The transient absorption spectra of the intermediates produced by the 355 nm laser excitation of gilvocarcin derivatives have been investigated in various solvents. The spectra consist of a triplet-triplet absorption in the visible region and a residual absorption observed between 340 and 700 nm due to a long-lived species, assigned to the radical cation. A broad-fast decaying band with a maximum at around 700 nm attributed to the solvated electron is also seen in solutions containing a low DMSO/water volume ratio and at 266 nm irradiation of a 50% methanol/water solvent mixture. The molar absorption coefficient of the triplet state of gilvocarcin V (GV) and gilvocarcin M (GM), determined by the energy transfer method, is independent of the solvent properties and has a value of 3.0 x 10(4)/Mcm. The triplet decay rate constants for both drugs are between 1 and 5 x 10(4)/s. A similar initial yield and triplet decay rate constant of GV were observed in the presence of 3.4 mM thymine. Thus, a quenching rate constant of the GV's triplet state by thymine is estimated to be lower than 10(6)/Ms. The triplet quantum yields of both antibiotics determined by using the comparative method are higher in dimethylsulfoxide (DMSO) (0.18) than are those corresponding to 25% DMSO/water (0.06). The decrease in phi T in the presence of water could be attributed to an enhanced internal conversion rate constant from the S1 state or to an increase in the photoionization yield. The similarity of the transient intermediates and their yields for GV and GM suggest that their photobiological differences are due to other factors such as DNA binding constants, preferential localization of the drugs in the cell or the enhanced reactivity of the vinyl group toward cellular components.

Photophysical properties of gilvocarcins V and M and their binding constant to calf thymus DNA.

Absorption and emission techniques were used to characterize the ground (S0), singlet (S1) and triplet states (T1) of gilvocarcin V (GV) and gilvocarcin M (GM) in different solvents. Aggregation of GV with dimerization constant equal to 7800 M-1 is observed in 10% dimethyl-sulfoxide (DMSO)/water. The photophysical properties of the S1 state of these molecules are more sensitive to changes in solvent characteristics than the corresponding ground states.

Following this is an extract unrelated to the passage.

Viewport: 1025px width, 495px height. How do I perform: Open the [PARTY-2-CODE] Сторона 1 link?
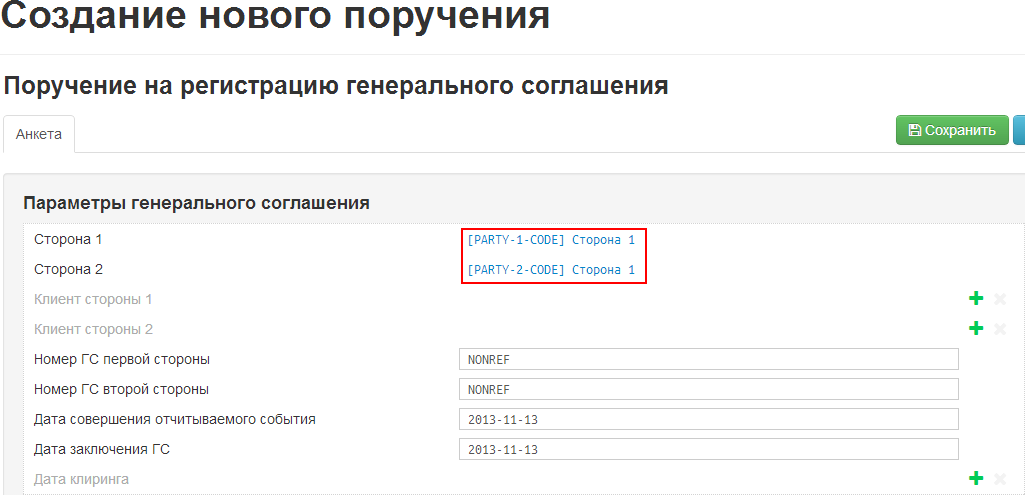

The absorption of visible light by GV and GM results in a higher dipole moment of the excited state causing a red shift in the fluorescence spectra with increasing solvent polarity. The fluorescence quantum yield remains practically unchanged with changes in solvent properties unless water is present as a co-solvent. Both phi f and tau f values corresponding to GV in DMSO are larger than those of GM, whereas in 10% DMSO/H2O the opposite is observed. Thus, GV is more susceptible to other deactivation pathways besides emission in the presence of water than GM. The relative phosphorescence quantum yield (phi p = 0.03) and the triplet energy (ET = 52 kcal/mol) of GV and GM are similar. The S0-S1 energy difference is 63 kcal/mol for GV, whereas for GM it is 67. Thus, the singlet-triplet energy difference is 11 and 15 kcal/mol, respectively. The PM3/CI calculated electronic structures of these compounds are consistent with the observed photophysical properties. The dark binding constants of GV to calf thymus DNA ([1.1-0.08] x 10(6) M-1) are about an order of magnitude larger than those of GM ([0.24-0.018] x 10(6) M-1) at different ionic strengths (0-2.00 M NaCl). Also, the number of gilvocarcin molecules bound per base pair is smaller for GM than for GV. These differences in dark DNA binding parameters between GV and GM could have implications in the large photocytotoxic ability of GV as compared to GM.